Civil Rights Groups Plan to Sue HUD Over Fair Housing Rule, Glenn Thrush, New York Times, May 7, 2018, available here
On Tuesday, a coalition of national and Texas-based housing groups are expected to file suit in Federal District Court in Washington to reinstate an Obama-era rule that required localities receiving federal development funding to submit plans detailing their efforts to end segregation based on race, income, ethnicity or physical disability.
Ben Carson, the secretary of housing and urban development, suspended the rule, known as the Affirmatively Furthering Fair Housing provision, this year over concerns that it put too heavy a burden on local governments that would have to allocate resources to produce the plans.
The advocates filing the lawsuit argue that Mr.
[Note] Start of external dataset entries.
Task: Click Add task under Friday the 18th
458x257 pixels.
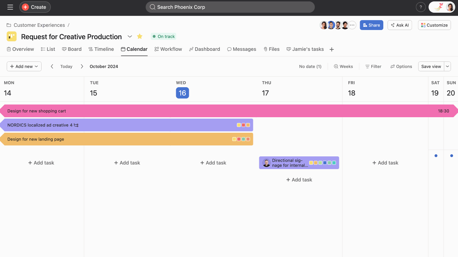Action: (385, 162)
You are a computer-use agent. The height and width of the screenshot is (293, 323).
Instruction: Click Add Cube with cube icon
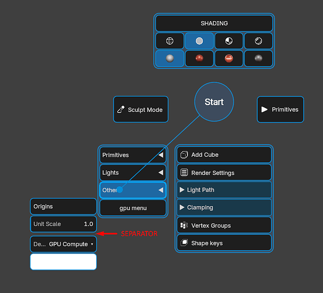224,155
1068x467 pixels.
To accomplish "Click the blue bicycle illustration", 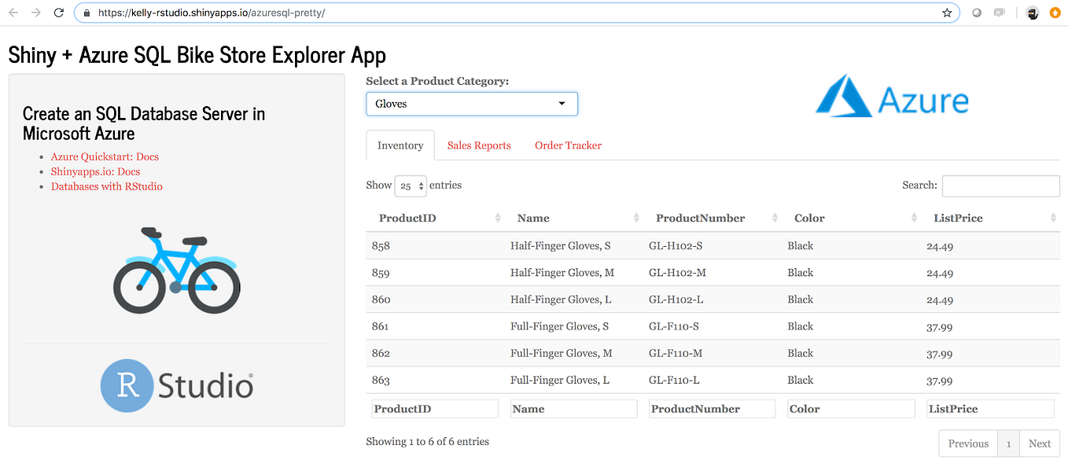I will click(176, 270).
Carson’s actions violated the 1968 Housing Act, a law that was pressed by the Rev. Dr. Martin Luther King Jr. shortly before his assassination. The suit claims that Mr. Carson is leaving HUD without a system to prevent a pattern of discrimination in the allocation of $28 billion in disaster relief funding after a succession of natural disasters, including Hurricane Harvey, last year.
The fight centers on an affirmative fair housing rule put in place in 2015 after two years of study and public hearings. At the time, Julian Castro, Mr. Carson’s predecessor as HUD secretary, said the regulation would “provide all Americans with access to safe, affordable housing in communities that are rich with opportunity.”